Speech by Mr Edwin Tong, Minister for Culture, Community and Youth & Second Minister for Law, at SKM’s Kindness Day Singapore Ground-Up Movements (GUMs) Induction Ceremony over Zoom

Mr Koh Poh Tiong, Chairman, SKM Council,
Dr William Wan, General Secretary of SKM,
Ladies and Gentlemen,

Introduction

  1. A very good evening to all of you. I see in the audience many people I recognise and I am very grateful for your attendance this evening.
  2. It has been a challenging period for all of us. Dr Wan outlined some of the challenges just now but, at the same time, we are very thankful that we are able to take these changes in our stride. This includes having to change the platform on which we meet this evening. I wish it could be in person, but nonetheless, I think we adapted very well to the new measures and are meeting here today.
  3. Meeting on this platform virtually across the screen does not take away the importance and significance of this occasion.
  4. The events of the past year have indeed shown us the importance of showing up for one another, extending understanding and compassion, to be united by a common purpose. It has been the ethos and philosophy of SKM, and today we celebrate that milestone again: Kindness Day.

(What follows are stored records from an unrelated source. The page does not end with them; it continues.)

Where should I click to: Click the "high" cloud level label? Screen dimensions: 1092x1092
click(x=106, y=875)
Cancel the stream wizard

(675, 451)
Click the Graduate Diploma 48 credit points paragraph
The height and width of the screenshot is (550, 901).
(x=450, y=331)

    Our context – an increasingly volatile global environment

  5. We all know we live in an increasingly volatile world. This is something we see almost every day when we pick up the newspapers or when we look at social media. 

    (a) I would say, society around us is fractured in many ways. All around us, developed societies are facing strife on many fronts.

    (b) Societies are being pulled apart, fault-lines develop over social, cultural, racial, religious and economic differences. And these fault lines continue to deepen.
  6. Out there, there are also many bad actors who tend to accentuate these divides. They prey on these divides, and they feel an increasing polarisation, and sometimes social media encourages this as well.
  7. People are often encouraged to be at odds with each other. And increasingly, with the advent of social media and the widespread adoption of technology.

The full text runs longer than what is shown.